_Data_
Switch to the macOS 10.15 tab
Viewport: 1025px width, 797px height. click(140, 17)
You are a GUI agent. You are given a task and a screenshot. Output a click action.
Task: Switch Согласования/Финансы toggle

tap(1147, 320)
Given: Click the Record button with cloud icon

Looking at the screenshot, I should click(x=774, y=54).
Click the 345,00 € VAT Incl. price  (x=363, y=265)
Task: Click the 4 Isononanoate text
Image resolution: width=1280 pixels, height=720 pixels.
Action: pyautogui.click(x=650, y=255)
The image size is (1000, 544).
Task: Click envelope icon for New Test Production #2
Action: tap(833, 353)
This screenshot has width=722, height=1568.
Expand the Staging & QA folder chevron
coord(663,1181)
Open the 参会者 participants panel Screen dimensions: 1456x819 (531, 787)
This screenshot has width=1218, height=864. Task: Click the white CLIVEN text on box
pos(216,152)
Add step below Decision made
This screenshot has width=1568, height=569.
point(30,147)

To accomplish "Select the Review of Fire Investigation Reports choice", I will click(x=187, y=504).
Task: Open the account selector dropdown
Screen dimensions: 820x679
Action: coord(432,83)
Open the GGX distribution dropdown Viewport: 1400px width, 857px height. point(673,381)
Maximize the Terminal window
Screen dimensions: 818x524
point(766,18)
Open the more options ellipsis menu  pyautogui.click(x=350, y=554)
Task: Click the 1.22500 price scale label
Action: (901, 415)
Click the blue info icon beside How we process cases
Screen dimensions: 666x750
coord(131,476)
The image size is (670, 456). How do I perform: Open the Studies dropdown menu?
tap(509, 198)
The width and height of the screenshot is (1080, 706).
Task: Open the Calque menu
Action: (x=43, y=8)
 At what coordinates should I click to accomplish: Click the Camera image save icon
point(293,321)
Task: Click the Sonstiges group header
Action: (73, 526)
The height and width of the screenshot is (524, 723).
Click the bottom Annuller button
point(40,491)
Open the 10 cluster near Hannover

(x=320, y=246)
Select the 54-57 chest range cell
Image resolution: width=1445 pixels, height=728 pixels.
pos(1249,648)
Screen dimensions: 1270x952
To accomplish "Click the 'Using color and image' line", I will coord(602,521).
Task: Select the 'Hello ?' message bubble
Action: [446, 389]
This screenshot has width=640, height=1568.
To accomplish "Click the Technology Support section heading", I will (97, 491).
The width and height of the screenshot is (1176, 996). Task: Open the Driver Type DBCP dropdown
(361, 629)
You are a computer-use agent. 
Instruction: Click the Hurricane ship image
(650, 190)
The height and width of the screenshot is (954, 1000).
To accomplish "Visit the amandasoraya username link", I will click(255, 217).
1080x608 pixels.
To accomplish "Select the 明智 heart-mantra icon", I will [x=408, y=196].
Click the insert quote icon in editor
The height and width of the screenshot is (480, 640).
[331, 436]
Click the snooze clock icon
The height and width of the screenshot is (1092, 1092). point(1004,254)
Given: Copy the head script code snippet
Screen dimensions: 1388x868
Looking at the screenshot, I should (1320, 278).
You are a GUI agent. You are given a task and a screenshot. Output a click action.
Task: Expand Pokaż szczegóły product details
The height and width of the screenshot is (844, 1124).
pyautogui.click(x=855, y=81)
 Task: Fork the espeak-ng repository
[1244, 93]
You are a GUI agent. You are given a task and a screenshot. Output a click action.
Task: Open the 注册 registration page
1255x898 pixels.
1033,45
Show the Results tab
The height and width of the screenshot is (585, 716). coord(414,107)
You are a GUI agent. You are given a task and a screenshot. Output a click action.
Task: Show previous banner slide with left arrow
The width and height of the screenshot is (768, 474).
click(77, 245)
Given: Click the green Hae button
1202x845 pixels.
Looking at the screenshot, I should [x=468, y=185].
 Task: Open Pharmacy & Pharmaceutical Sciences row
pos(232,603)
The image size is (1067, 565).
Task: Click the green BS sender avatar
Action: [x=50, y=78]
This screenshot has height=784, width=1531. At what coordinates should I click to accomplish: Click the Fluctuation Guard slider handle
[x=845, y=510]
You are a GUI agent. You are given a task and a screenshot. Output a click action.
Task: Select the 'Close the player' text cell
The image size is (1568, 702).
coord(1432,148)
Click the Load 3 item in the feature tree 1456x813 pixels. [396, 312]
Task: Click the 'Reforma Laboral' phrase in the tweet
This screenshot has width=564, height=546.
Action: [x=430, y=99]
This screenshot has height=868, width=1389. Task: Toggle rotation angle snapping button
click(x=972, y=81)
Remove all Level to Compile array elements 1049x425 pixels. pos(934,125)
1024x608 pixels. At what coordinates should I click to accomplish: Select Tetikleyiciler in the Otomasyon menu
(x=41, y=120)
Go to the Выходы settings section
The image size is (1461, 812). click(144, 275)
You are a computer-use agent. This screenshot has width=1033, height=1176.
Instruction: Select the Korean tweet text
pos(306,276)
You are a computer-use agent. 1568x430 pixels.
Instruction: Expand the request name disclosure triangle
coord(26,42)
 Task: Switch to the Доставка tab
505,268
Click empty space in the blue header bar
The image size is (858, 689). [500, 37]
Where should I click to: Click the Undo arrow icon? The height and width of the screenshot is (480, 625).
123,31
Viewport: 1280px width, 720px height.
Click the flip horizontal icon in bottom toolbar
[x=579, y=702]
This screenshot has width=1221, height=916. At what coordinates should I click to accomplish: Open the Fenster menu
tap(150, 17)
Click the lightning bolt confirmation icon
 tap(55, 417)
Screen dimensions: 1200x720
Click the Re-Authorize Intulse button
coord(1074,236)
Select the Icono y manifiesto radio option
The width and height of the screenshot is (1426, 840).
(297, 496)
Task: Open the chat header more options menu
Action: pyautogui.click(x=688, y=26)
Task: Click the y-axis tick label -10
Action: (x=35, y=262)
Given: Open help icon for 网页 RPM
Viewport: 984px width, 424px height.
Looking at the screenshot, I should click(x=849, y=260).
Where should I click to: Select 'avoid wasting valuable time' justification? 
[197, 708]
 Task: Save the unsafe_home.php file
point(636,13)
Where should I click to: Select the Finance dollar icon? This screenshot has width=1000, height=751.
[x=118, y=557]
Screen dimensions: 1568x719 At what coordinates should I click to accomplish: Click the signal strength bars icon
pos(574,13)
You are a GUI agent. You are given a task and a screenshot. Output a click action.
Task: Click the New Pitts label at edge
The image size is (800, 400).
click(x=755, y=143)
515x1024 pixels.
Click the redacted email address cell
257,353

_Task goal_
Rewrite the listing with "Terminal" swapped for "Finder", leaving everything else the same.

_Written answer_
Switch to the macOS 10.15 tab
Viewport: 1025px width, 797px height. click(140, 17)
You are a GUI agent. You are given a task and a screenshot. Output a click action.
Task: Switch Согласования/Финансы toggle

tap(1147, 320)
Given: Click the Record button with cloud icon

Looking at the screenshot, I should click(x=774, y=54).
Click the 345,00 € VAT Incl. price  (x=363, y=265)
Task: Click the 4 Isononanoate text
Image resolution: width=1280 pixels, height=720 pixels.
Action: pyautogui.click(x=650, y=255)
The image size is (1000, 544).
Task: Click envelope icon for New Test Production #2
Action: tap(833, 353)
This screenshot has width=722, height=1568.
Expand the Staging & QA folder chevron
coord(663,1181)
Open the 参会者 participants panel Screen dimensions: 1456x819 (531, 787)
This screenshot has width=1218, height=864. Task: Click the white CLIVEN text on box
pos(216,152)
Add step below Decision made
This screenshot has width=1568, height=569.
point(30,147)

To accomplish "Select the Review of Fire Investigation Reports choice", I will click(x=187, y=504).
Task: Open the account selector dropdown
Screen dimensions: 820x679
Action: coord(432,83)
Open the GGX distribution dropdown Viewport: 1400px width, 857px height. point(673,381)
Maximize the Finder window
Screen dimensions: 818x524
point(766,18)
Open the more options ellipsis menu  pyautogui.click(x=350, y=554)
Task: Click the 1.22500 price scale label
Action: (901, 415)
Click the blue info icon beside How we process cases
Screen dimensions: 666x750
coord(131,476)
The image size is (670, 456). How do I perform: Open the Studies dropdown menu?
tap(509, 198)
The width and height of the screenshot is (1080, 706).
Task: Open the Calque menu
Action: (x=43, y=8)
 At what coordinates should I click to accomplish: Click the Camera image save icon
point(293,321)
Task: Click the Sonstiges group header
Action: (73, 526)
The height and width of the screenshot is (524, 723).
Click the bottom Annuller button
point(40,491)
Open the 10 cluster near Hannover

(x=320, y=246)
Select the 54-57 chest range cell
Image resolution: width=1445 pixels, height=728 pixels.
pos(1249,648)
Screen dimensions: 1270x952
To accomplish "Click the 'Using color and image' line", I will coord(602,521).
Task: Select the 'Hello ?' message bubble
Action: [446, 389]
This screenshot has width=640, height=1568.
To accomplish "Click the Technology Support section heading", I will (97, 491).
The width and height of the screenshot is (1176, 996). Task: Open the Driver Type DBCP dropdown
(361, 629)
You are a computer-use agent. 
Instruction: Click the Hurricane ship image
(650, 190)
The height and width of the screenshot is (954, 1000).
To accomplish "Visit the amandasoraya username link", I will click(255, 217).
1080x608 pixels.
To accomplish "Select the 明智 heart-mantra icon", I will [x=408, y=196].
Click the insert quote icon in editor
The height and width of the screenshot is (480, 640).
[331, 436]
Click the snooze clock icon
The height and width of the screenshot is (1092, 1092). point(1004,254)
Given: Copy the head script code snippet
Screen dimensions: 1388x868
Looking at the screenshot, I should (1320, 278).
You are a GUI agent. You are given a task and a screenshot. Output a click action.
Task: Expand Pokaż szczegóły product details
The height and width of the screenshot is (844, 1124).
pyautogui.click(x=855, y=81)
 Task: Fork the espeak-ng repository
[1244, 93]
You are a GUI agent. You are given a task and a screenshot. Output a click action.
Task: Open the 注册 registration page
1255x898 pixels.
1033,45
Show the Results tab
The height and width of the screenshot is (585, 716). coord(414,107)
You are a GUI agent. You are given a task and a screenshot. Output a click action.
Task: Show previous banner slide with left arrow
The width and height of the screenshot is (768, 474).
click(77, 245)
Given: Click the green Hae button
1202x845 pixels.
Looking at the screenshot, I should [x=468, y=185].
 Task: Open Pharmacy & Pharmaceutical Sciences row
pos(232,603)
The image size is (1067, 565).
Task: Click the green BS sender avatar
Action: [x=50, y=78]
This screenshot has height=784, width=1531. At what coordinates should I click to accomplish: Click the Fluctuation Guard slider handle
[x=845, y=510]
You are a GUI agent. You are given a task and a screenshot. Output a click action.
Task: Select the 'Close the player' text cell
The image size is (1568, 702).
coord(1432,148)
Click the Load 3 item in the feature tree 1456x813 pixels. [396, 312]
Task: Click the 'Reforma Laboral' phrase in the tweet
This screenshot has width=564, height=546.
Action: [x=430, y=99]
This screenshot has height=868, width=1389. Task: Toggle rotation angle snapping button
click(x=972, y=81)
Remove all Level to Compile array elements 1049x425 pixels. pos(934,125)
1024x608 pixels. At what coordinates should I click to accomplish: Select Tetikleyiciler in the Otomasyon menu
(x=41, y=120)
Go to the Выходы settings section
The image size is (1461, 812). click(144, 275)
You are a computer-use agent. This screenshot has width=1033, height=1176.
Instruction: Select the Korean tweet text
pos(306,276)
You are a computer-use agent. 1568x430 pixels.
Instruction: Expand the request name disclosure triangle
coord(26,42)
 Task: Switch to the Доставка tab
505,268
Click empty space in the blue header bar
The image size is (858, 689). [500, 37]
Where should I click to: Click the Undo arrow icon? The height and width of the screenshot is (480, 625).
123,31
Viewport: 1280px width, 720px height.
Click the flip horizontal icon in bottom toolbar
[x=579, y=702]
This screenshot has width=1221, height=916. At what coordinates should I click to accomplish: Open the Fenster menu
tap(150, 17)
Click the lightning bolt confirmation icon
 tap(55, 417)
Screen dimensions: 1200x720
Click the Re-Authorize Intulse button
coord(1074,236)
Select the Icono y manifiesto radio option
The width and height of the screenshot is (1426, 840).
(297, 496)
Task: Open the chat header more options menu
Action: pyautogui.click(x=688, y=26)
Task: Click the y-axis tick label -10
Action: (x=35, y=262)
Given: Open help icon for 网页 RPM
Viewport: 984px width, 424px height.
Looking at the screenshot, I should click(x=849, y=260).
Where should I click to: Select 'avoid wasting valuable time' justification? 
[197, 708]
 Task: Save the unsafe_home.php file
point(636,13)
Where should I click to: Select the Finance dollar icon? This screenshot has width=1000, height=751.
[x=118, y=557]
Screen dimensions: 1568x719 At what coordinates should I click to accomplish: Click the signal strength bars icon
pos(574,13)
You are a GUI agent. You are given a task and a screenshot. Output a click action.
Task: Click the New Pitts label at edge
The image size is (800, 400).
click(x=755, y=143)
515x1024 pixels.
Click the redacted email address cell
257,353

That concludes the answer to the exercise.